The intense black of the night was split by forks of lightning. I could sense the shiver that ran down her spine every time thunder rumbled; a metaphor for the tumultuous sea of emotions that heaved in my heart, straining against its walls! All around me, my dreams encaged in the prison of raindrops, found a release from their captivity as they struck the earth.....found salvation! I saw us surrounded by the mute spectres of my dreams…all incandescent with hope...hope that stemmed from her...made me want to live...and dream...and never leave her!
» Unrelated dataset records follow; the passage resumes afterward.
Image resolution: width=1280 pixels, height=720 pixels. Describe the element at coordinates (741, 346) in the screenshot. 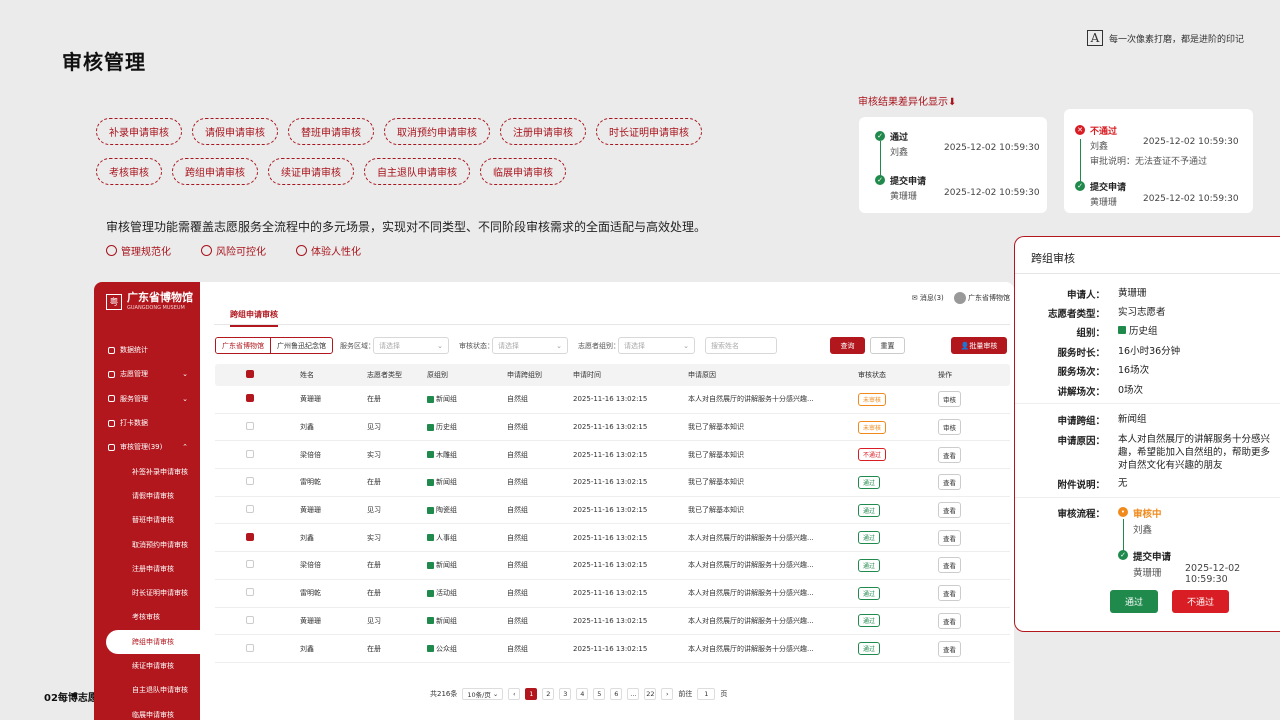

I see `name-search-input: 搜索姓名` at that location.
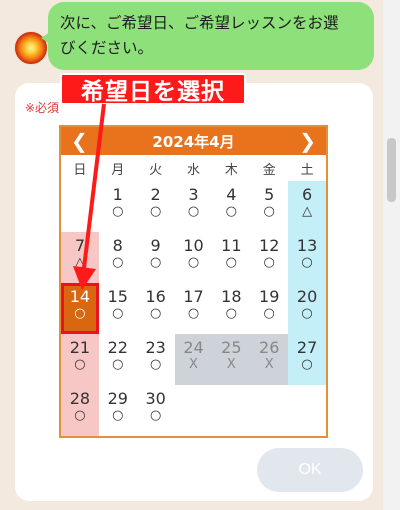 Image resolution: width=400 pixels, height=510 pixels. I want to click on calendar-day-2: 2 ○, so click(156, 206).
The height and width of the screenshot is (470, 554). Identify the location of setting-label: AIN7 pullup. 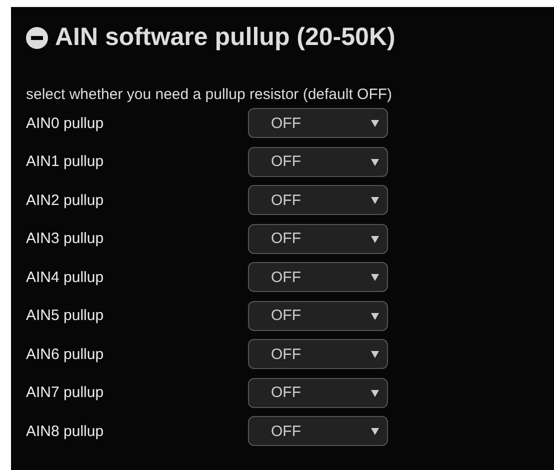
(66, 393).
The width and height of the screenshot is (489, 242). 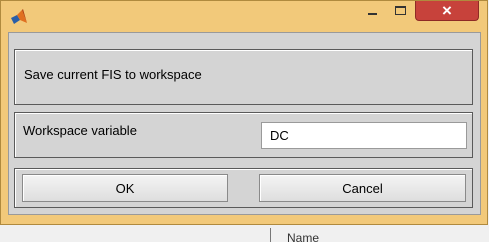 I want to click on dialog-heading: Save current FIS to workspace, so click(x=113, y=74).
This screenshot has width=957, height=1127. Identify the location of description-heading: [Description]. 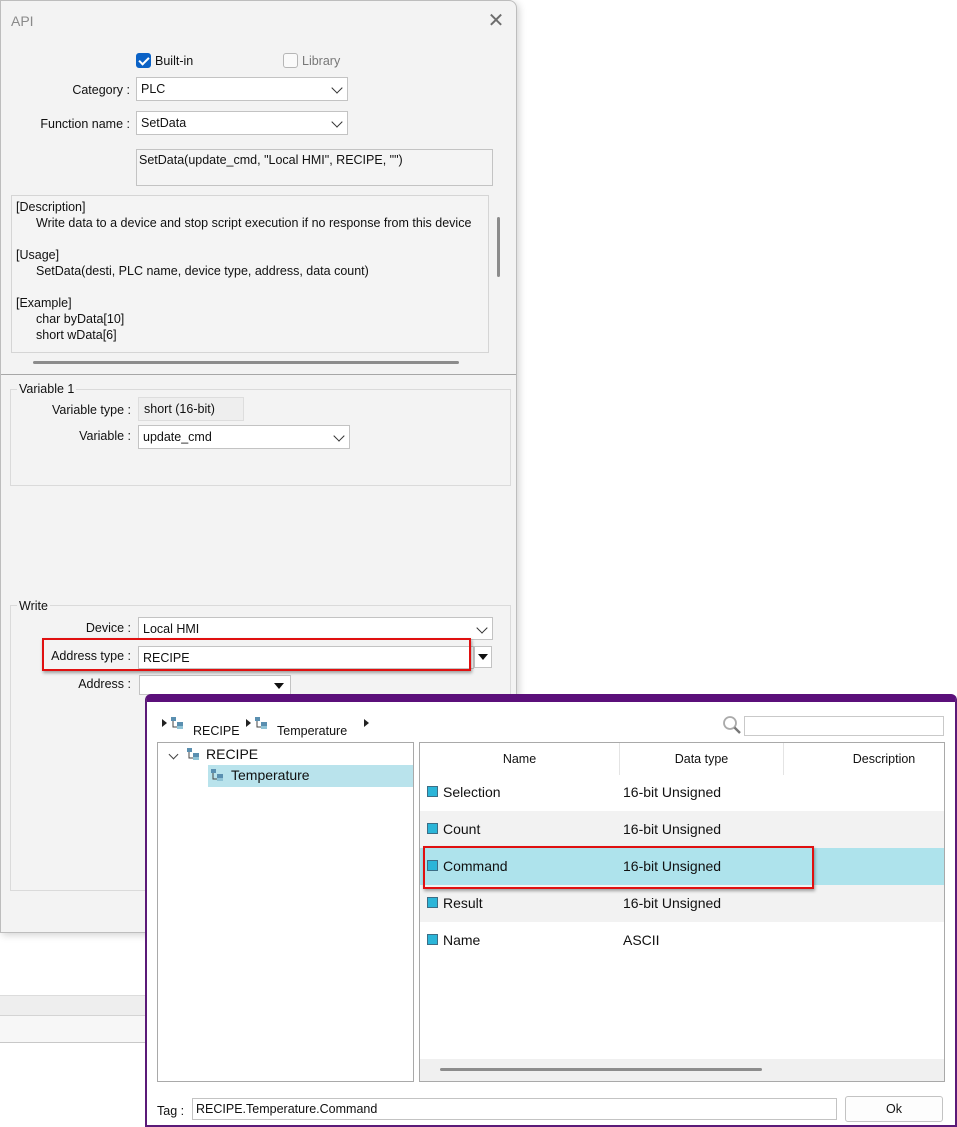
(51, 207).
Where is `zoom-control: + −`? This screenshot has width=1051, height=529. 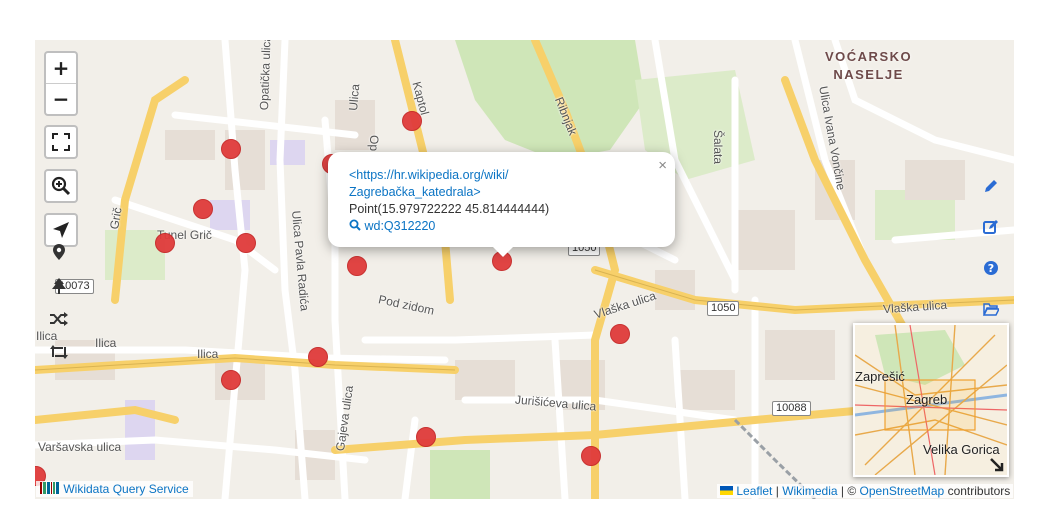
zoom-control: + − is located at coordinates (61, 84).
If only I could convince her to stay...if I could only say:
Had I the heavens' embroidered cloths,
En wrought with golden and silver light,
The blue and the dim and the dark cloths
Of night and light and the half-light,
I would spread the cloths under your feet:
But I, being poor, have only my dreams;
I have spread my dreams under your feet;
Tread softly because you tread on my dreams!
The last few drops of rain took their final plunge to fulfill their destiny...and I opened my eyes to see her evanesce from my embrace...shiny wet shimmers that gleamed in the night for a moment before disappearing into nothingness. She was my dream...that I lived more than I ever did in the real world. Every second of this dream that I lived with my open eyes...seemed etched in my memory...seemed equal to eons. My mind ended its frivolity, and I woke up from my stupor...the mirage had vanished, but every intimate detail was still vivid in my mind...as if branded in, leaving a seared mark. And to convince myself, I cupped my hands to collate the last few beads of those dreamdrops...sole souvenirs of the rain of my dreams!
PS: The Poem is by W.B.Yeats (He Wishes for the Cloths of Heaven) from the collection of poems titled The Wind Among the Reeds, 1899.